Brow Beat

Bill Simmons, Brought to You by Miller Lite

Fans of ESPN.com’s Bill Simmons have come to expect references to the Sports Guy’s favorite movies, TV shows, and products: The Hangover , Friday Night Lights , Dunkin’ Donuts, the Madden video game franchise. Simmons’ first NFL picks column of the season , published on Thursday, has a different kind of endorsement. Just before he starts doling out gambling advice, Simmons explains that he’s trying out some “new wrinkles this season.” One of those wrinkles: “The Miller Lite Great Call of the Week.”

Sports radio and TV broadcasts have long been larded with commercial tie-ins—the AFLAC trivia question, the Subway postgame show, and SportsCenter ‘s own Coors Light Cold Hard Facts . It’s hard to think of a precedent, though, for a sports column (or any other kind of column) with an in-article advertisement. Rob King, the editor-in-chief of ESPN.com, explains that the site’s editorial team and sales staff have long been searching for an appropriate branding opportunity for the enormously popular Sports Guy. In trying to “grow this business,” King says, “Bill Simmons is the shiniest object we can offer in terms of association.”

The decision to find an advertiser for the NFL picks column was a collective one, King explains. Miller Lite wanted a tie-in with someone who (according to King) gets 600,000 to 800,000 pageviews every time he writes. As for Simmons, King says the columnist was pleased that sponsors were clamoring to be associated with his work.

The Miller Lite promo, which will appear in all of Simmons’ NFL prediction pieces, includes a box labeled “Great Call of the Week” and a rectangular ad (“Triple Hops Brewed. Great Pilsner Taste.”) that chases down the page as you scroll. (Simmons’ allusion in Thursday’s column to the “We Couldn’t Get This Sponsored Underdog Lock of the Week” was just a joke—”we weren’t trying to sell every piece of what he’s writing,” King says.) This week’s Great Call: Michael Crabtree’s decision to hold out because the San Francisco 49ers won’t pay him what he’s worth. “Crabtree might be ruining his career and setting hundreds of thousands of dollars on fire,” Simmons writes, “but at least he earned my Miller Lite Great Call of the Week.”

King notes that sponsored features aren’t anything new on ESPN.com. Simmons’ podcast is sponsored by Subway, and ESPN’s Major League Baseball power rankings are presented by the U.S. Army. King says that having spent 20 years working for newspapers, his standards almost certainly wouldn’t allow him to endorse placing an advertisement in the midst of a news or enterprise story.
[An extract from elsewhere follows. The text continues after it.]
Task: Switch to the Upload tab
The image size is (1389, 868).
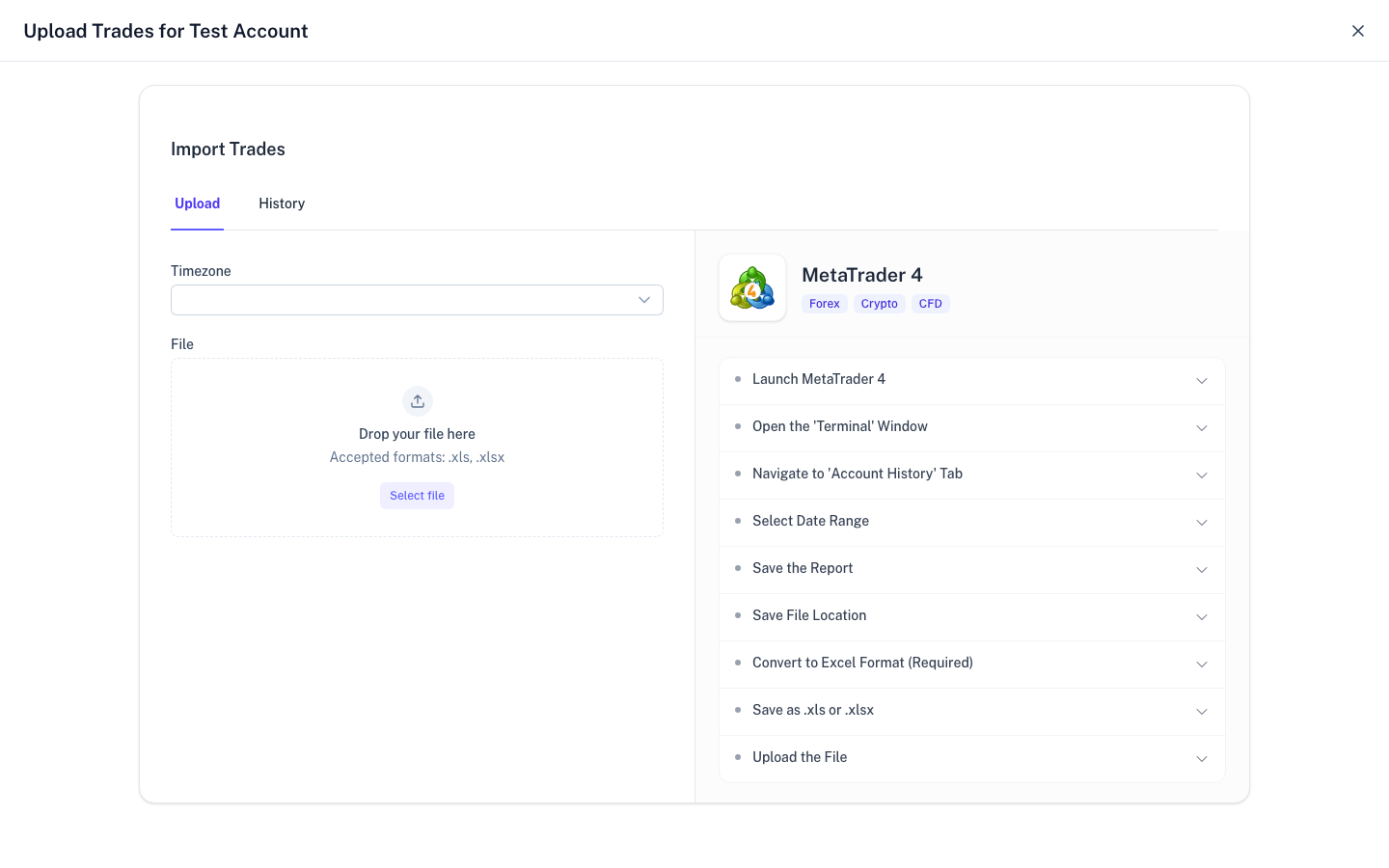Action: [x=197, y=203]
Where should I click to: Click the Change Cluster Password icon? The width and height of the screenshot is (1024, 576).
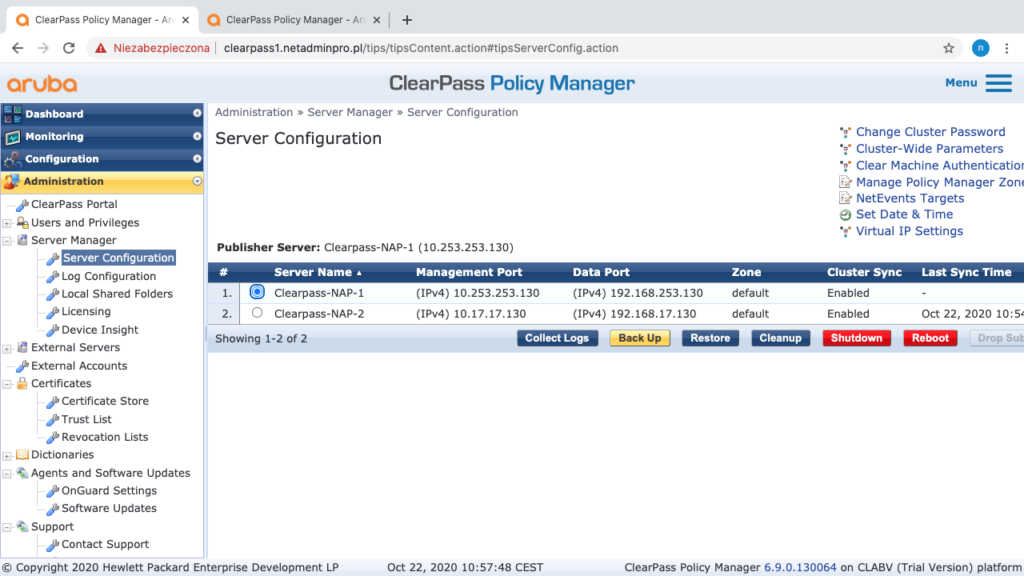point(845,132)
While it’s hard to see how the Bill Simmons-Miller Lite partnership harms anyone, ESPN could be more explicit and careful about it in weeks to come. The “Great Call of the Week” box isn’t labeled as sponsored content and is formatted like a typical Simmonsian sidebar. More important than that styling issue is the question of what this ad deal augurs. You can argue, as King does, that the placement of a sponsored box alongside an NFL picks column doesn’t constitute a breach of the editorial-advertiser firewall. On the other hand, it’s no minor thing when the most-popular writer for the Web’s most-visible sports site starts incorporating sponsored messages into his copy. Every media organization is desperate to turn a profit. If ESPN pulls this off, the Great Call of the Week could prove irresistible to newspapers. Tom Friedman’s KFC Fiery Buffalo Wings Middle East Hot Spot of the Week, anyone?